The situation of nations and individuals can be compared to the condition of a desperately ill patient wheeled into the emergency room. Indeed it is far more tragic than that, for in a medical center every effort will be made to diagnose and treat the patient. But in the spiritual realm those who need Jesus Christ above all else are being treated for results of the sin that plagues us all, while God’s Son is left in the waiting room to weep over our disobedience to his command that we are to be his witnesses.
The very heart of the message is that “Christ died for our sins in accordance with the scriptures, that he was buried, that he was raised on the third day in accordance with the scriptures” (1 Cor. 15:3,4). To fail to make this truth known to others is to fail to witness.

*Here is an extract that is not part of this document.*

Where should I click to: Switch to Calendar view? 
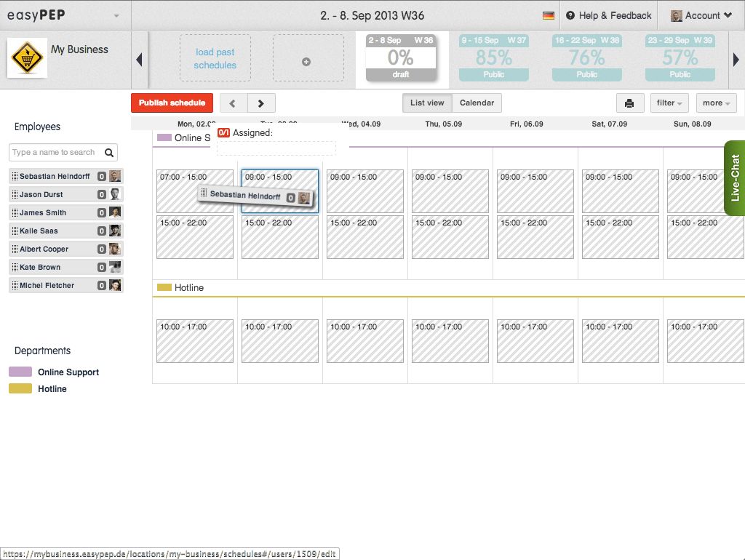[x=477, y=103]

Does the Gospel we profess open the eyes of the spiritually blind? Does it turn men from darkness to light, from the power of Satan to God? Does it offer the forgiveness of God in and through faith in his Son? Does it make men citizens of heaven through faith in the Lord of heaven? Does it transform hate into love, selfishness into sacrifice, pride into humble dependence on what God has done for us?
Peace for the troubled soul can never come from within. God knows the hell we have made of this earth, and he has given the way out. Do we feel within us a burning desire to tell others of the cure that the Christ of Calvary offers?

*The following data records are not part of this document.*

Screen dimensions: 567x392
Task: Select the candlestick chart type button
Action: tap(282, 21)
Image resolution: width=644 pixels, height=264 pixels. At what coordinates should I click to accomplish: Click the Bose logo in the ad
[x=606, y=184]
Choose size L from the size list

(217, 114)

One wonders these days if God is not showing us portents of the end of the world. The vileness of man is seen in the vaunting of evil in every form, insensate brutality and violence, lawlessness on every hand. As man demonstrates the depths of his revolt against his Creator, perhaps God is giving a final warning through catastrophes over which man has no control—earthquakes, tornadoes, hurricanes, floods and drought, volcanic eruptions, tidal waves.
Just as there is a continental divide determining the ultimate destination of the river systems—some to the Pacific, some to the Gulf of Mexico and the Atlantic Ocean—so there is a spiritual divide, the Son of God, who is to some “a stone that will make men stumble, a rock that will make them fall; but he who believes in him will not be put to shame” (Rom. 9:33).
The Apostle Peter adds, “They stumble because they disobey the word” (1 Pet. 2:8). This brings us back to a basic problem of individuals and of the Church—neglect of God’s Word, even though nowhere else can be found the revelation of God and his Truth. Within the pages of the Bible, men and nations can find the basic solutions to all their problems. The difficulty is that men refuse to believe and to obey.
If all patients admitted to the emergency room of a medical center ended up in the morgue, there would be investigations that would shake that institution to its very foundations.
How much more should there be a re-evaluation of the present programs and messages of many churches! Every legitimate means should be used to alleviate the symptoms and results of man’s sinfulness in the society of which he is a part. But to ignore or neglect the God-given cure is to sin against God and man.
The advances in the medical profession stagger the imagination, and each is used as it appears. But for the soul-sickness of man there is no new cure, nor will there ever be one. Each generation finds new means and methods of presenting the Gospel, and all of them should be used. But woe unto us if we think there is a new remedy, a new way to the healing of the soul. The blood of Calvary is the only cure.